MRCS July 30th 1858; FRCS June 9th 1881; MRCP Lond 1881; LSA 1859; DPH Cantab 1893.

Born
1837
Died
14 February 1894
County Fermanagh
Occupation
General surgeon and Physician

Details

The youngest son of George Willis, of Florence Court, Co Fermanagh; distinguished himself as a student at Middlesex Hospital, and after acting there as House Physician, went out to Japan with Colonel St John Neil's Mission. Willis became well known to Sir Henry S Parkes, KCB, throughout some sixteen years, and was appointed Medical Officer to HM Legation in Japan in 1861. He thus became a pioneer of modern medicine in Japan. During the Revolution up to 1868 he not only discharged his duties with marked zeal and efficiency, but also rendered many useful services to foreign residents and to Japan by volunteering gratuitous services in the field at personal hazard, in which he was successful in caring for the wounded. In 1868 Willis was lent to the Japanese Government, at their special request, for the purpose of establishing a Hospital and Medical School in Tokyo, and he resigned his appointment in HM service for the purpose of forwarding the science of medicine in Japan. In doing so he ventured into remote parts, where the animosity entertained by many of the people and soldiery against foreigners was so great that he carried his life in his hands.

For his services to the wounded in the Army of the Mikado he received the honour of the Imperial Brocades, conferred for the first time upon a European and commoner.
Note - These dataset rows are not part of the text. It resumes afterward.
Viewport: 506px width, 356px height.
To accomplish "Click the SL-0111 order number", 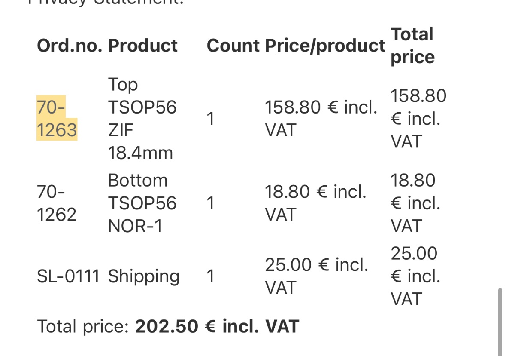I will tap(68, 276).
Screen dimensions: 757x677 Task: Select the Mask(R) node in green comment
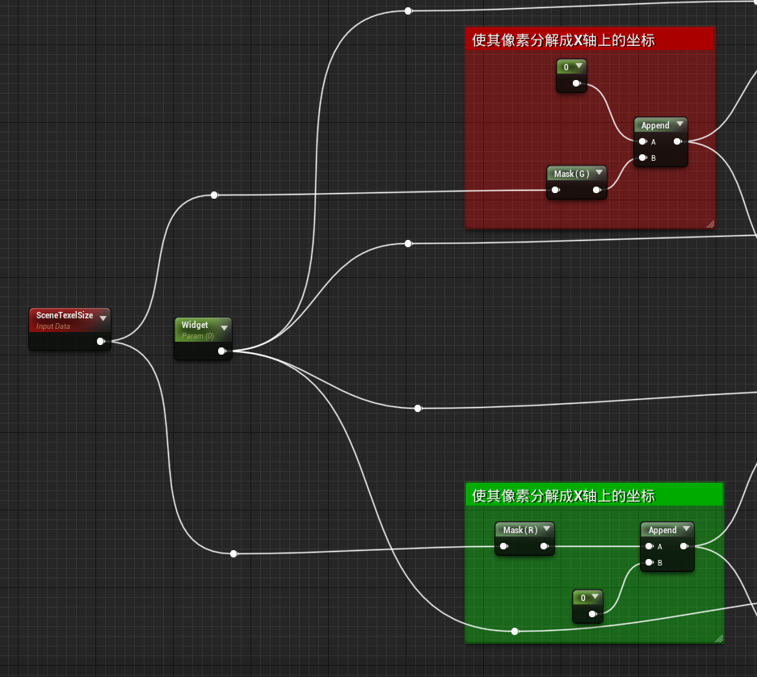tap(521, 529)
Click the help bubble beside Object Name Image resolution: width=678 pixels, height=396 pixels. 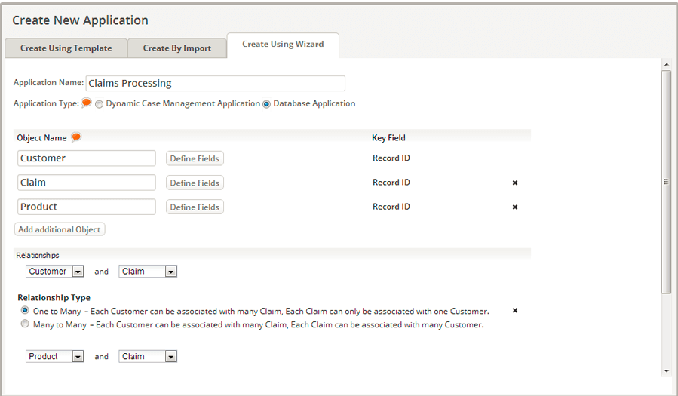(x=76, y=137)
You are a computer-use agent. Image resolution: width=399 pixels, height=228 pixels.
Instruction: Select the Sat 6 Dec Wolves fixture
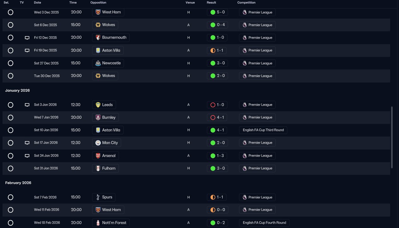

He received the thanks both of the Japanese and British Governments, and in 1893 the Government of Japan gave permission for the erection of a statue of Willis in the public park of Kayoshima by subscribers, the majority of whom were native medical practitioners who had studied under Willis.

After that he was Vice-Consul at Yeddo until 1881, a post he filled with his accustomed tact and geniality. He returned to England in 1881, and after taking out a course of midwifery at the Rotunda Hospital in Dublin came to London and passed the examination for the FRCS Eng and MRCP London. He practised for a short time with his brother George Willis at Monmouth. In 1885 he went out again as Physician to the Legation at Bangkok in Siam, obtained a large practice, started a public hospital for Europeans, interested himself in the prison population, and induced the King of Siam to institute important sanitary and moral reforms. The King and his brother, Prince Devawongze, were among his patients and presented him with their portraits and autographs. He returned to Europe on sick leave in 1892, spent some time at Monmouth and in London, and followed up advances in medical science. He was spending Christmas, 1893, with his brother at Florence Court, Co Fermanagh, when he fell ill of a 'bilious fever' and died on Feb 14th, 1894.